When you use :Clone() on the part Instance, you are creating a non-parented new Instance. When you proceed to delete the original Instance, the non-parented copy still remains as it holds a reference. It is independent of the part it’s cloned from and resides in nil.
I think he’s referring to this situation, which weirdly works (I guess the Instance reference is still in memory…? Instances are sent as identifiers, so that’d be the only way…).
EDIT: Yes, that is why, and it probably doesn’t work outside Studio. This sends nil as expected.
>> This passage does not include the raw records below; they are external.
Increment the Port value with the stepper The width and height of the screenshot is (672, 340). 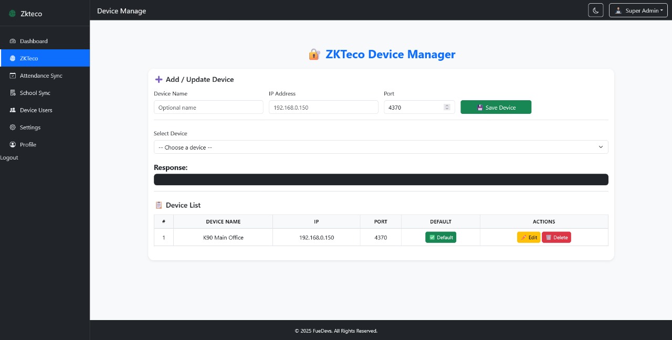pyautogui.click(x=447, y=105)
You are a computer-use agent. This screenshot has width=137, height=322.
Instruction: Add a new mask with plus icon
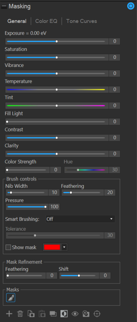tap(9, 314)
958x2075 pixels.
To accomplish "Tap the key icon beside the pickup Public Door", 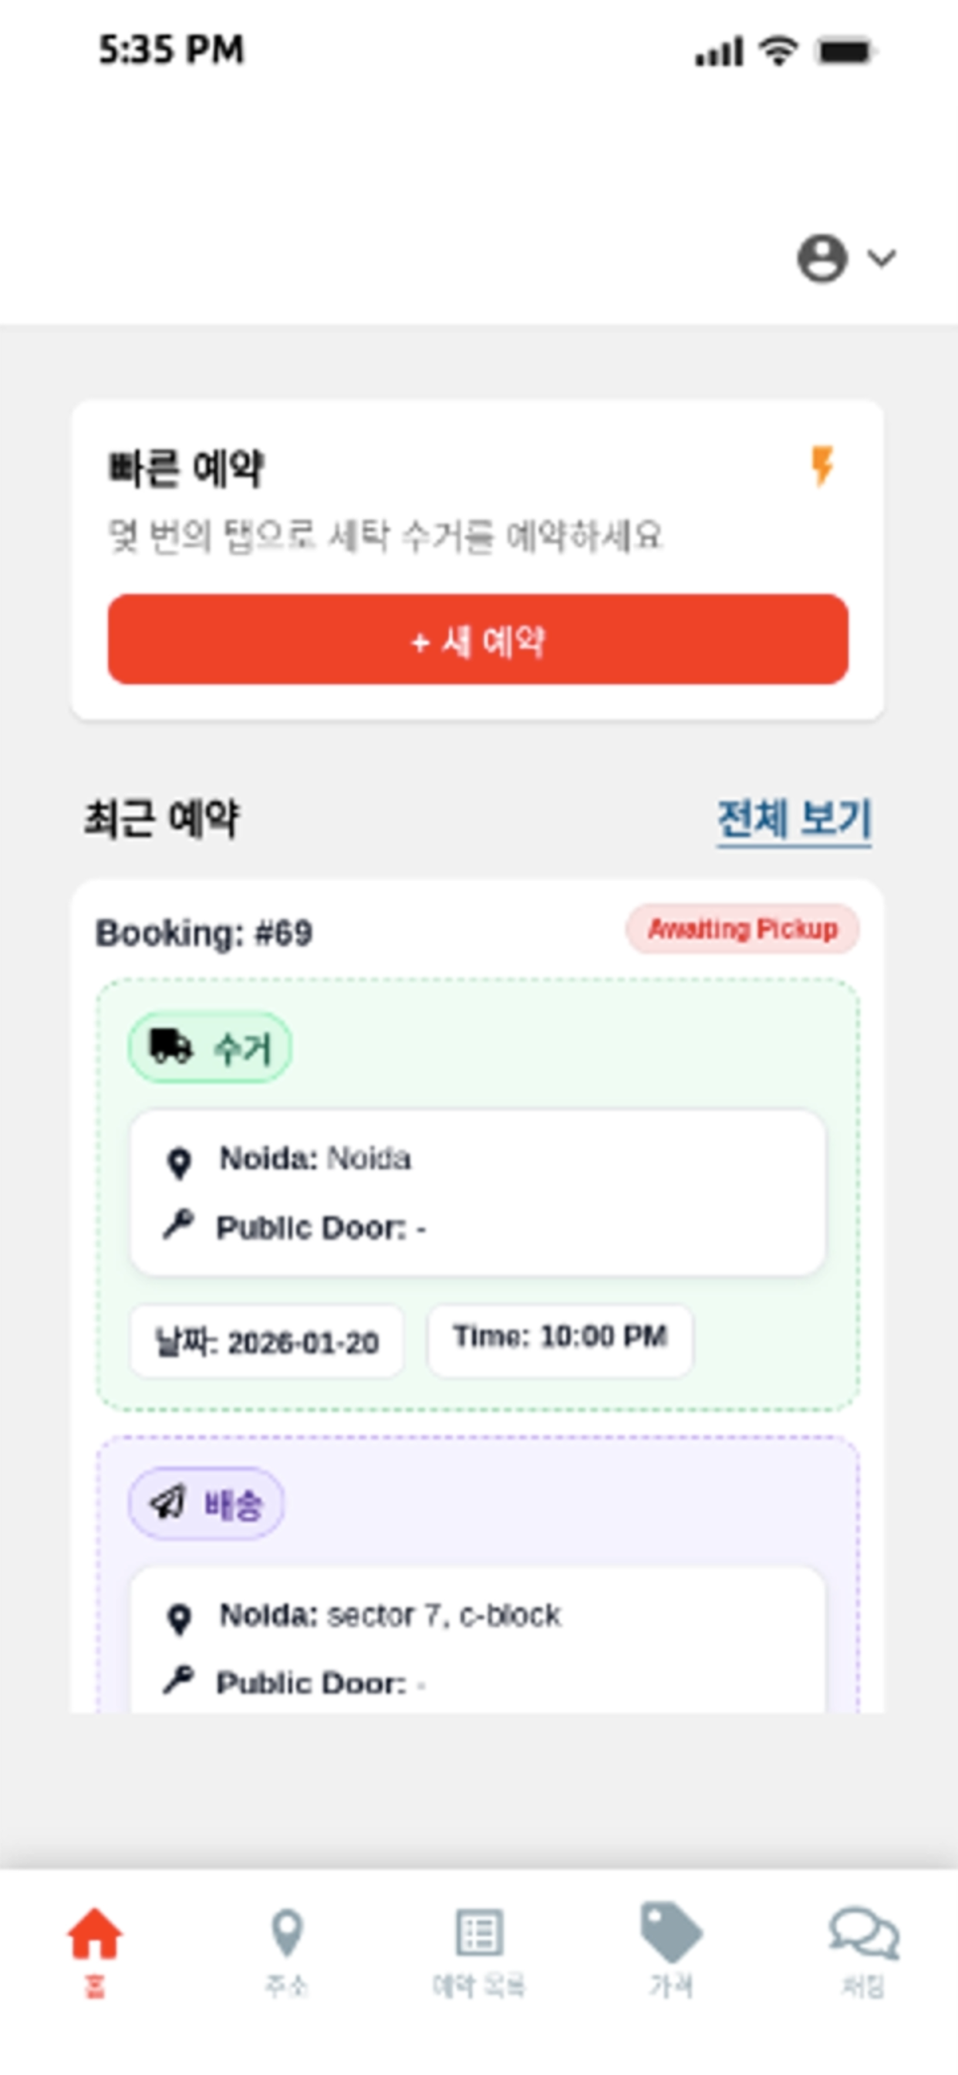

On the server, before sending to the other clients.
One Client:
RE:FireServer("BreakGlass", {Glass=Hit})
Server Event
if Type == "BreakGlass" then
Args.Glass:Destroy()
RE:FireAllClients("ClientGlassEffect",Args)
end
All Clients Events
if Type == "ClientGlassEffect" then
local Clone = Args.Glass:clone()
--do effect stuff
end
tbh i thought the behavior would be like how you described. i’m surprised it truned out like this too
Have you tested this in a real server yet?
Yes, it works too.
That’s strange and I wouldn’t rely on this behavior.
Instead of cloning the reference after its destroyed, is it fine to just read the properties of the destroyed part?
Size, CFrame,etc.?
I’d instead tag all glass something with CollectionService beforehand, destroy it on the server, then use GetInstanceRemovedSignal to know when glass was destroyed. From there, you can clone and do your effects. This way, it replicates with the least amount of memory and you don’t even need a RemoteEvent.
All of this ties back to my original question.
So we’ve established that the instance reference is still in memory, since it’s sent as an identifier.
We are able to clone the instance, read from it. The only thing we can’t do is re-parent it somewhere.
So when is this reference cleared from memory? When is the cloned glass reference cleared from memory? I assume after the glass effect procedure is done?
When you lose all references to it. In the case of my example, when the callback for GetInstanceRemovedSignal ends.
When it too is Destroyed and all references to it are dropped.
I’m sorry, can you be more specific about “dropping” or “losing” references to it? Is this a more manual method that requires more coding or …?
In the case of Lua, they’re synonymous, I’m just unintentionally being confusing.
function proc(something)
-- we have a reference to something, so it is NOT garbage collected
-- bla bla bla do stuff with something
end
local list = {} -- 1 reference to the data for "list"
proc(something) -- proc references "list" too, so 2 things reference the data for "list"
-- when proc finishes, it no longer needs a reference to the data under "list", so there's only 1 reference left
list = nil
-- there are now no more references to the data that used to be under "list", so it will be GC'd
Lua isn’t a systems language or anything, so to get rid of a reference, it simply needs to go out of scope.
so in my case im not using tables or anything, just simple variable indenitifer
would the same logic work here? or would i need to do something like
glassclone = nil
or
glass = nil
You don’t need to manually set it to nil. Once there’s no more references to it, it gets GC’d.
local function doEffects(glass)
local glassClone = glass:Clone()
-- effects code
glassClone:Destroy()
end
Once doEffects
finishes, glassClone
is GC’d because it’s parented to nil and nothing left references it.